The most centering part of the prayer, for me, has been its request for God’s kingdom to come to earth. “Thy will be done on earth as it is in heaven. In that request are two ideas. The first was that God’s will is not currently being done on earth. As long as injustice, unrighteous, and suffering of all sorts exists on the earth, God is not pleased.
The second idea is that God is interested in and concerned about the earth – not as a disposable commodity but rather one which God intends to redeem. Jesus said as much when he said that if he “cast out demons by the spirit of God, then the Kingdom of God has come to you,” Matthew 12:28.
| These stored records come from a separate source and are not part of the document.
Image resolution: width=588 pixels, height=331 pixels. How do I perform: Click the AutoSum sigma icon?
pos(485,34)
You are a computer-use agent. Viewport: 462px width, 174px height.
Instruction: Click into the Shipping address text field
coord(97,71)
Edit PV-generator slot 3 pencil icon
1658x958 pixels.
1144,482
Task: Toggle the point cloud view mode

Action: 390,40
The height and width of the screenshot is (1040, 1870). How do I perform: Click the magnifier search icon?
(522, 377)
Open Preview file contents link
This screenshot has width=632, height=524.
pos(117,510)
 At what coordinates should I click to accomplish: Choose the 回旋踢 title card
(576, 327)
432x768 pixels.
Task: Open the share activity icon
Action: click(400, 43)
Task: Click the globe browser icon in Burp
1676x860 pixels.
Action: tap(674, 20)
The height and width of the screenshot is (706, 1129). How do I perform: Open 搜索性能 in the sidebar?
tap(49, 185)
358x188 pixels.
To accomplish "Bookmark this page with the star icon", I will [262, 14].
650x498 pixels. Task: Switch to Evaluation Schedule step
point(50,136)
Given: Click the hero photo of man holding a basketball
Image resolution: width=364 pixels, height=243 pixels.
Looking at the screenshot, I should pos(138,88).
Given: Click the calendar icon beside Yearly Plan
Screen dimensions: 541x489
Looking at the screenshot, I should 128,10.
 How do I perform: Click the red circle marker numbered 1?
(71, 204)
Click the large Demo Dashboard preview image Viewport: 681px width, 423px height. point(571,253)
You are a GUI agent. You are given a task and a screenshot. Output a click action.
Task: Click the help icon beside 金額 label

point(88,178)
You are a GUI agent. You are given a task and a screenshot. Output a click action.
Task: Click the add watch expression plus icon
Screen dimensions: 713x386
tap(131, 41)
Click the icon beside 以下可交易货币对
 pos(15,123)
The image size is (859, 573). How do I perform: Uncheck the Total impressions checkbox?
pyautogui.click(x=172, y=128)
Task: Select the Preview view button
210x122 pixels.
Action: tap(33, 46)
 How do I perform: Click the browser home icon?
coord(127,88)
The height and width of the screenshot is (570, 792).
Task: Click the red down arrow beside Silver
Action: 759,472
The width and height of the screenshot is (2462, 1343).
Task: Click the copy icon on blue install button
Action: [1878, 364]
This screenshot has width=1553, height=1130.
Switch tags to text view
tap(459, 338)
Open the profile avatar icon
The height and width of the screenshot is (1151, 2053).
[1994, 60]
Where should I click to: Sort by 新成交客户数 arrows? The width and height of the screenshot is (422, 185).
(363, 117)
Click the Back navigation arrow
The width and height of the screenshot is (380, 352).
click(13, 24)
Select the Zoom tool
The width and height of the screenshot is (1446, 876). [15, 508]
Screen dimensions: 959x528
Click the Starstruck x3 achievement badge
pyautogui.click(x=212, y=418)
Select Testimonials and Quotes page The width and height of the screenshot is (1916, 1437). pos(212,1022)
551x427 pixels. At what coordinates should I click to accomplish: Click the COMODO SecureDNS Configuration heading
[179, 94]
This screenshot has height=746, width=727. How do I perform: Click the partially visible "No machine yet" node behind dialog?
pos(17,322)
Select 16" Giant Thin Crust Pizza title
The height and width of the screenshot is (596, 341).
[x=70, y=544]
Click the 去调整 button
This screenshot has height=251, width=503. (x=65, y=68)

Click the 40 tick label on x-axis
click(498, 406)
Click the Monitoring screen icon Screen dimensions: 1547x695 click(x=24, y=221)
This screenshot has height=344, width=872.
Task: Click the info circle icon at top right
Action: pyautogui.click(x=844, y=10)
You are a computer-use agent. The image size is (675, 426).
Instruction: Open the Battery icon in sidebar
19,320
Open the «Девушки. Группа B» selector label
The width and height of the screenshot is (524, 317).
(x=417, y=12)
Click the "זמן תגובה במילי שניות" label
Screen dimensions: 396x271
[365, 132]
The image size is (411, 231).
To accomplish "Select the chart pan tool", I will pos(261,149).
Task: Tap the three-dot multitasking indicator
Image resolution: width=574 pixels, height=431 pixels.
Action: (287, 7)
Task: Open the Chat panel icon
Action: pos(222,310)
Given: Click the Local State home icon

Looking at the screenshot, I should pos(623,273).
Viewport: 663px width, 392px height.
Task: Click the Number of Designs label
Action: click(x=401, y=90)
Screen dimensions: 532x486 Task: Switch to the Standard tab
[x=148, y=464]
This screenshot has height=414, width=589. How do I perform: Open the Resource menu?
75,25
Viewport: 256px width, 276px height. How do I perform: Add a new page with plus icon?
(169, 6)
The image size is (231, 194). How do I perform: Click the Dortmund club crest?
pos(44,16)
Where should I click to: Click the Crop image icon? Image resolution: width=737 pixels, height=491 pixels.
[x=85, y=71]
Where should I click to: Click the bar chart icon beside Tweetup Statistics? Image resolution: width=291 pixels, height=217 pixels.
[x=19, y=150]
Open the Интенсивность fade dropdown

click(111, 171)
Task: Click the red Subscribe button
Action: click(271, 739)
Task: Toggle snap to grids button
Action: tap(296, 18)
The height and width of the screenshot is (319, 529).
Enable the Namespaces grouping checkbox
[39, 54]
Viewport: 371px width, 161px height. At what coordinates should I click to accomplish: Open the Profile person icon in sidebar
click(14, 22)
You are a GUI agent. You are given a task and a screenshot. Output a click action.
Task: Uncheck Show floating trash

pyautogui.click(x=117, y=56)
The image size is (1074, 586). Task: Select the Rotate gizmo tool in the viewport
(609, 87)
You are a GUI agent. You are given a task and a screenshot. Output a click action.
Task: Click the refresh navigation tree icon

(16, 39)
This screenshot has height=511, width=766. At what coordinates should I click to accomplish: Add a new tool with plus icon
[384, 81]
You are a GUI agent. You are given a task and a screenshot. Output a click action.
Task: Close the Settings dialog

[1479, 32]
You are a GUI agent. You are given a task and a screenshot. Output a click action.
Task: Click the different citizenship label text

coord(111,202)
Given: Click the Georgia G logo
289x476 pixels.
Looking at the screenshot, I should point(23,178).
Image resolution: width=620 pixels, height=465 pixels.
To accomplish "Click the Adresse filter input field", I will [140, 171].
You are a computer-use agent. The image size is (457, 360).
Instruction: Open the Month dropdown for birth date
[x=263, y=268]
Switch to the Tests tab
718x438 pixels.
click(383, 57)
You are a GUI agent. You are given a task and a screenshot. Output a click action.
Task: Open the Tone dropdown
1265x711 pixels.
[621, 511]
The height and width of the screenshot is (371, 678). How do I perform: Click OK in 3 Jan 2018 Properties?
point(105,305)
Praying the Lord’s Prayer made me think about the ways in which I should also be concerned about same issues and concerns as Jesus. When asked by John the Baptist’s followers if he was the one for whom the Jews had been waiting he replied, “Go and tell John what you hear and see: the blind receive their sight, the lame walk, the lepers are cleansed, the deaf hear, the dead are raised, and the poor have good news brought to them, Matthew 11:5. What Jesus was concerned about was evident in that in which he invested his life.
The net result of praying the Prayer is, I believe, that people are changed from being consumers to being activists – jumping headlong into the concerns and struggles of the God-loved people all around them. The idea of accumulating wealth and privilege without sharing it is antithetical to the calling of Jesus.
“….the poor have good news brought to them.” Consuming, accumulating, and self-aggrandizing are not good news to those without.
In Jesus’ world the Selfie melts into a reality that is identified by its tears for the world’s suffering and a towel, taken up to serve the hurting world. It’s that’s for which Jesus prayed.